7. “Material” means anything tangible which is harmful to minors, whether derived through the medium of reading, observation or sound.
8. “Performance” means any play, motion picture, dance or other exhibition performed before an audience.
9. “Promote” means to manufacture, issue, sell, give, provide, deliver, publish, distribute, circulate, disseminate, present, exhibit or advertise, or to offer or agree to do the same.
10. “Knowingly” means having general knowledge of, or reason to know, or a belief or reasonable ground for belief which warrants further inspection or inquiry.
18-1513. OBSCENE MATERIALS — DISSEMINATION TO MINORS — POLICY. It is hereby declared to be the policy of the legislature to restrain the distribution, promotion, or dissemination of obscene material, or of material harmful to minors, or the performance of obscene performances, or performances harmful to minors. It is found that such materials and performances are a contributing factor to crime, to juvenile crime, and also a basic factor in impairing the ethical and moral development of our youth.

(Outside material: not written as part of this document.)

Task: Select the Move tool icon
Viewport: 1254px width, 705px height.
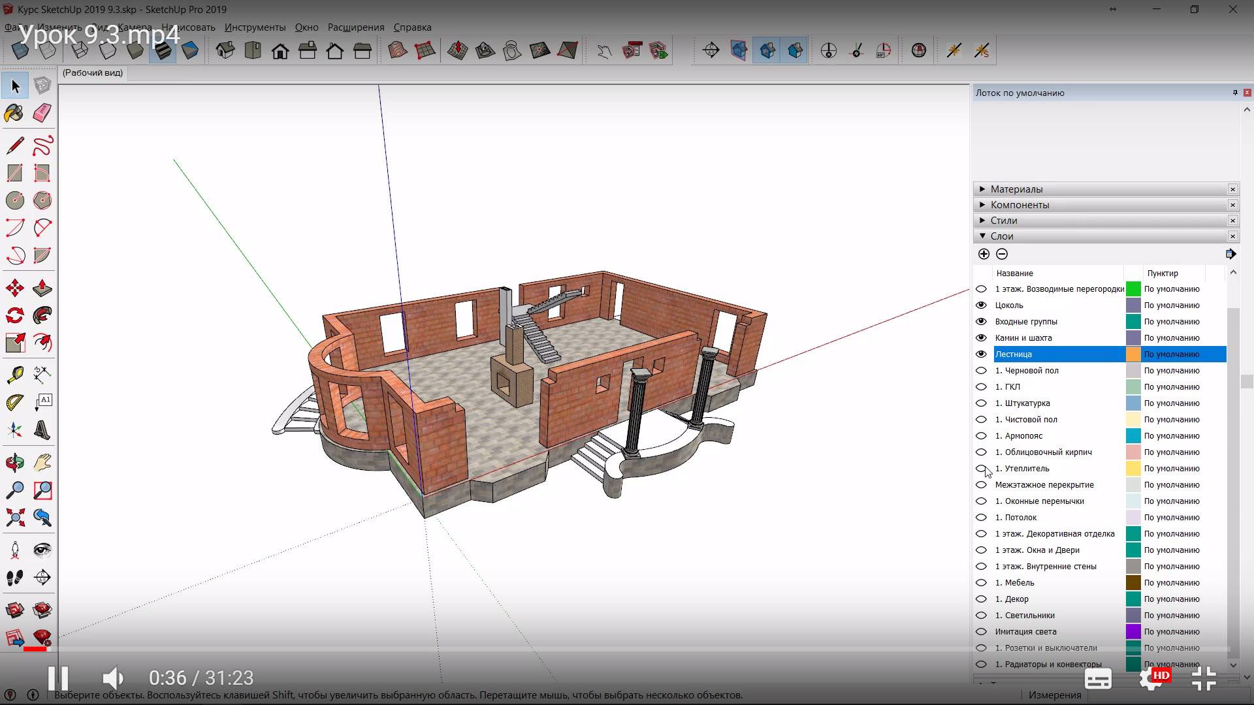Action: pyautogui.click(x=14, y=287)

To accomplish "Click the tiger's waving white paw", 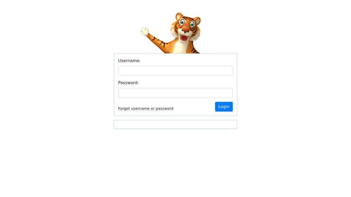I will tap(145, 32).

33-2607. POWERS AND DUTIES OF TRUSTEES. In addition to the powers elsewhere contained in this chapter and notwithstanding the provisions of title 50, Idaho Code, the board of trustees of each city library shall have the following powers and duties:
(1) To establish bylaws for its own governance;
(2) To establish policies and rules of use for the governance of the library or libraries under its control; to exclude from the use of the library any and all persons who violate such rules;
(3) To establish, locate, maintain and have custody of libraries to serve the city, and to provide suitable rooms, structures, facilities, furniture, apparatus and appliances necessary for library service;
(4) With the approval of the city:
(a) To acquire real property by purchase, gift, devise, lease or otherwise;
(b) To own and hold real and personal property and to construct buildings for the use and purposes of the library;
(c) To sell, exchange or otherwise dispose of real or personal property when no longer required by the library; and
(d) To insure the real and personal property of the library;
(5) To prepare and adopt a budget for review and approval by the city council;
(6) To control the expenditures of money budgeted for the library;
(7) To accept or decline gifts of money or personal property, in accordance with library policy, and under such terms as may be a condition of the gift;
(8) To hire, supervise and evaluate the library director;
(9) To establish policies for the purchase and distribution of library materials;
(10) To attend all meetings of the board of trustees;
(11) To maintain legal records of all board business;
(12) To exercise such other powers, not inconsistent with law, necessary for the orderly and efficient management of the library.